用于检测胎儿异常的常规已知的产前筛查系统和方法使用通过侵入性技术(如羊膜穿刺术和绒毛膜绒毛取样)获得的胎儿样品。这些侵入性技术需要仔细的操作,并且对母亲和母亲的妊娠存在一定程度的风险。

用于妊娠期间胎儿染色体异常风险的产前筛查是通过公共和私人医疗保健提供者可获得。该产前筛查通常在约给定妊娠的前三个月(通常在给定妊娠的8至14周)进行,并且通常涉及对给定母亲进行母体血液检验。该产前筛查可以由组合检验或四联血液检验组成。被称为非侵入性产前检验的可替代检验越来越多地可作为组合检验的第一线替代检验或作为偶然性检验来获得。

如果妊娠被分类为‘高风险’,则向母亲提供侵入性诊断程序(例如绒毛膜绒毛取样、羊膜穿刺术、脐带穿刺术)以确认或排除:

(a)唐氏综合征(21三体染色体-t21);

(b)爱得华斯综合征(18三体染色体-t18);和

(c)patau综合征(13三体染色体-t13)。

侵入性检验(如绒毛膜绒毛取样和羊膜穿刺术)涉及从绒毛膜绒毛(胎盘组织)和含有胎儿组织的羊膜囊取样,用于染色体异常的产前诊断。胎盘组织可能会遭受局限性胎盘嵌合现象,这意味着从绒毛膜绒毛取样的结果可能很难准确评估。

还向在妊娠18至21周的孕妇提供第二次超声扫描以检查结构性胎儿异常(如心脏畸形、脑畸形和骨骼异常)。该第二次扫描可被用于指导产前治疗,以鉴定在分娩后需要早期干预或能够进行后续诊断检验和妊娠管理的异常。侵入性检验(如绒毛膜绒毛取样、羊膜穿刺术和脐带穿刺术)带来1%的流产机会,因此仅当出现异常的风险增加时才执行。

近年来,已经开发了非侵入性技术(没有流产的相关风险)用于诊断依赖于母亲血液中循环的无细胞胎儿dna的存在的胎儿染色体异常。这种无细胞胎儿dna(cffdna)检验现在已经进入了非整倍性(t21、t18、t13)的非侵入性产前检验(nipt)的常规临床实践。随着用于鉴定亚染色体重排(如22q11.2/迪格奥尔格综合征和其它微缺失综合征)方法的发展,可通过nipt检验异常的数量正在增加。然而,这些异常的假阳性比率(即存在缺陷的假阳性评估风险)被认为太高而不能在筛查的基础上提供,并且建议仅在如果有伴随的临床指征(如先天性心脏缺陷)的情况下才提供。nipt被分类为‘检验’而不是‘诊断’,因为测量的cffdna来源于胎盘而不是胎儿,这意味着由于局限性胎盘嵌合体而可能发生假阳性;‘局限性胎盘嵌合体’(cpm)代表给定胎盘中细胞的染色体组成与相应胎儿的细胞之间的差异。为此,建议通过侵入性羊膜穿刺术证实阳性nipt结果。

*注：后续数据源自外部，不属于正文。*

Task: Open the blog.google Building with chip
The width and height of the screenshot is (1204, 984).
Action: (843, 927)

非侵入性产前诊断(nipd)通常被分类为诊断测定,其中不需要随后的侵入性测定来确认来自nipd的结果。nipd的使用比上述非侵入性产前检验(nipt)更受限制,并且通常被用于处于单基因病症(即,遗传和‘从头’突变)风险中的胎儿,或者疑似患有胎儿超声上的遗传病症的胎儿。

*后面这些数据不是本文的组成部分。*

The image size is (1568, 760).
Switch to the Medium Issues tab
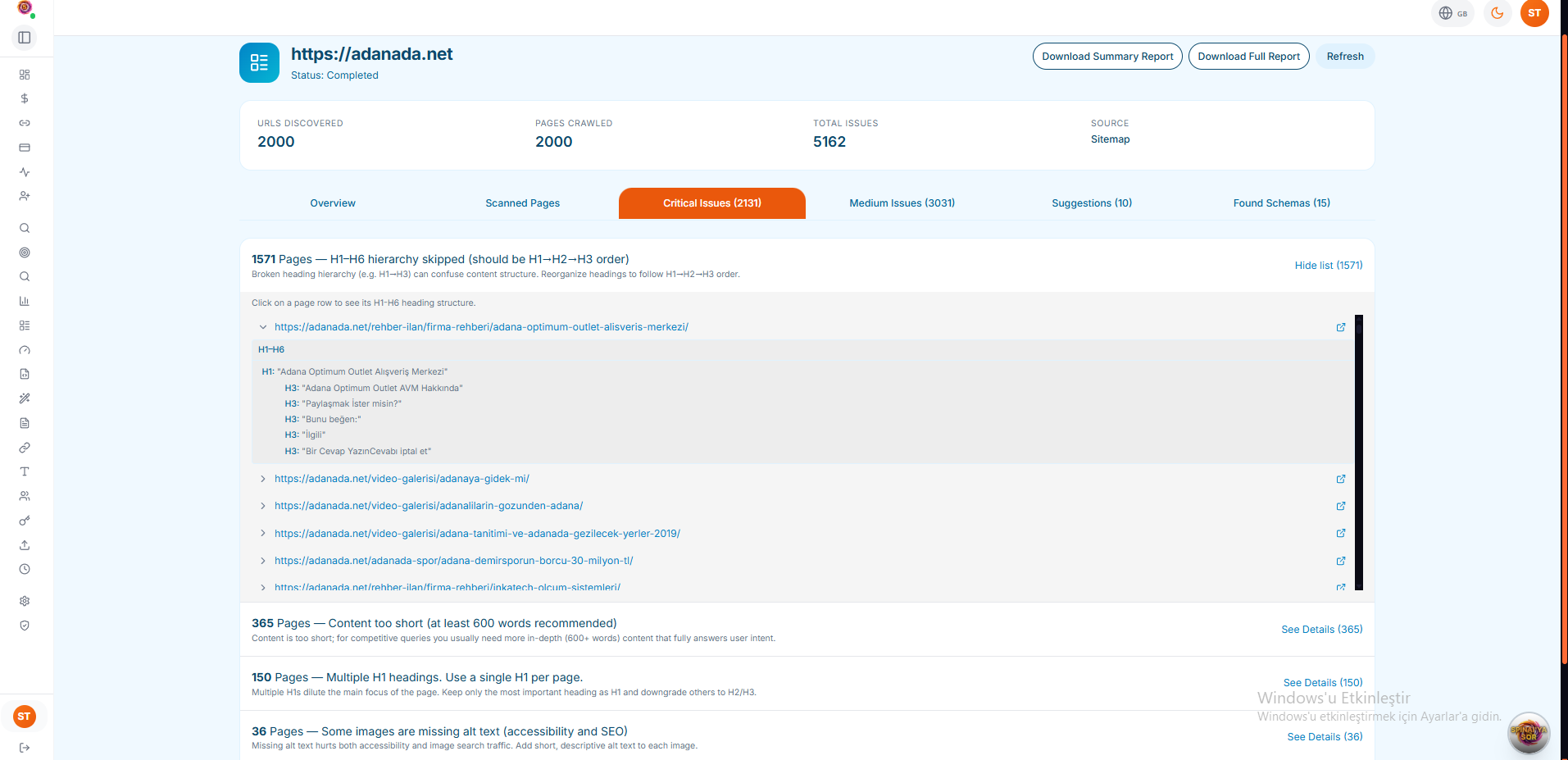point(902,203)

从相应母体血液样品中存在的循环cffdna准确地重建给定胎儿的遗传信息在技术上是非常有挑战性的任务。该任务至少部分是有挑战性的,因为cffdna仅作为样品中的小片段存在,并且仅代表母体血液样品中存在的总cfdna的一小部分。已知在母体血液中无细胞胎儿dna(cffdna)以母体无细胞组分的大约10%的浓度循环。这种无细胞胎儿dna(cffdna)潜在地由胎儿细胞凋亡、胎盘细胞凋亡和类似的细胞代谢过程产生。与低浓度的总无细胞dna相结合,由于需要下一代测序文库制备方法来测量少量胎儿dna,因此使用下一代测序文库制备方法来分析这种无细胞胎儿dna(cffdna)是具有挑战性的。此外,使用下一代测序文库制备方法具有挑战性,原因有两个:

(1)难以在胎儿dna中鉴定真正的‘从头’变体(即,可能出现区分dna变体的问题);和

(2)难以确定与母亲共有的胎儿等位基因的过表达(其中,等位基因是给定基因的变体形式)。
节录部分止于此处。